• _What the task requires_: Would you please set down the lines of the data from the one containing "At what coordinates should I click to accomplish: Select" to the final line, exactly and only those?

• _Records shown_:
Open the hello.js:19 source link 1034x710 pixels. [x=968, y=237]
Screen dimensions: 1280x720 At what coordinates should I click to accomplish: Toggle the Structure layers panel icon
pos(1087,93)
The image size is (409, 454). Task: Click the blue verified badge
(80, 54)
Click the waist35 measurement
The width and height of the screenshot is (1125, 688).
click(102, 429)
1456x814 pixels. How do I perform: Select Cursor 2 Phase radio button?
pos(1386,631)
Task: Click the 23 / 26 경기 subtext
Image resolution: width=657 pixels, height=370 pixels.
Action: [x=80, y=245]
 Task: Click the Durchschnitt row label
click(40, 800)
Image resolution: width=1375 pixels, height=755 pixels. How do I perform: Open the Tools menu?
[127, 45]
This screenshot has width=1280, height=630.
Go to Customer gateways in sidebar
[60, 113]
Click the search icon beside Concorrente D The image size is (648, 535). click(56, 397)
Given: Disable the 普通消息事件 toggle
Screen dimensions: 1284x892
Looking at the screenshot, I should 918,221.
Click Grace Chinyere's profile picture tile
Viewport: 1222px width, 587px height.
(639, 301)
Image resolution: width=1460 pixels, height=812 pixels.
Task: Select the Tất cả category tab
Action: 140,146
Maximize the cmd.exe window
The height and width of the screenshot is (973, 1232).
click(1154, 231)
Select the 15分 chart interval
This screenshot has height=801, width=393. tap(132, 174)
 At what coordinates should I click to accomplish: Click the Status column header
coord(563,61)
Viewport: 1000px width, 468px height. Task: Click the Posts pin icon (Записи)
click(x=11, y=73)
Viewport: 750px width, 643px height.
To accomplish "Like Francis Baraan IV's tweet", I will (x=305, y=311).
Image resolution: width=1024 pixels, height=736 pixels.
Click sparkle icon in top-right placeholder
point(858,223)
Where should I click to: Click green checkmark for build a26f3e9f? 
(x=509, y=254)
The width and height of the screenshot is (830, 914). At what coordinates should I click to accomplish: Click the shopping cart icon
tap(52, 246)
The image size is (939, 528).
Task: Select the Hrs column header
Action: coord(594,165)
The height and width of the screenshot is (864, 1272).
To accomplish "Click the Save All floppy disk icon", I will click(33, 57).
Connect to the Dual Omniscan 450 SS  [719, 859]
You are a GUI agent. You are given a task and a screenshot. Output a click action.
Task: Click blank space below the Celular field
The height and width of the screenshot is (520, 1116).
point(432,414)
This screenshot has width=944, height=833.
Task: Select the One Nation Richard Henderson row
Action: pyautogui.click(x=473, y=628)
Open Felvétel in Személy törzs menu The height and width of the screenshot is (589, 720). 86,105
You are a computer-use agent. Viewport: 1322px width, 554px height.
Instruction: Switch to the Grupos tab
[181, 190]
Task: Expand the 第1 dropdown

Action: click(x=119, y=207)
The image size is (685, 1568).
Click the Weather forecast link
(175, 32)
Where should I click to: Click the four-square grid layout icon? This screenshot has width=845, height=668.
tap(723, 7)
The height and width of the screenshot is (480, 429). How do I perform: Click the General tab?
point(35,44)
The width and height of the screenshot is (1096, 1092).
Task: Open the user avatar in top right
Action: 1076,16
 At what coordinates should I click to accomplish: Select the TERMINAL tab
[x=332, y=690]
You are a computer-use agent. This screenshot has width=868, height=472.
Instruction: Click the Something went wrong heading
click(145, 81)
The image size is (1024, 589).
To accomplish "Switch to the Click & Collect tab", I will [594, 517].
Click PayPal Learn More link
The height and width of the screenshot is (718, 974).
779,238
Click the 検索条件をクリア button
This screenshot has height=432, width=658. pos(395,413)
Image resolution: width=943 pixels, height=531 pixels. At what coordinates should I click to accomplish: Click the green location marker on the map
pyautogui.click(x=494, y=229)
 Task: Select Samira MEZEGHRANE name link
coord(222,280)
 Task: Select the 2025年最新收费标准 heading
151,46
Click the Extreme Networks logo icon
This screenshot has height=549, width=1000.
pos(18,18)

• _Result_:
 At what coordinates should I click to accomplish: Select the TERMINAL tab
[x=332, y=690]
You are a computer-use agent. This screenshot has width=868, height=472.
Instruction: Click the Something went wrong heading
click(145, 81)
The image size is (1024, 589).
To accomplish "Switch to the Click & Collect tab", I will [594, 517].
Click PayPal Learn More link
The height and width of the screenshot is (718, 974).
779,238
Click the 検索条件をクリア button
This screenshot has height=432, width=658. pos(395,413)
Image resolution: width=943 pixels, height=531 pixels. At what coordinates should I click to accomplish: Click the green location marker on the map
pyautogui.click(x=494, y=229)
 Task: Select Samira MEZEGHRANE name link
coord(222,280)
 Task: Select the 2025年最新收费标准 heading
151,46
Click the Extreme Networks logo icon
This screenshot has height=549, width=1000.
pos(18,18)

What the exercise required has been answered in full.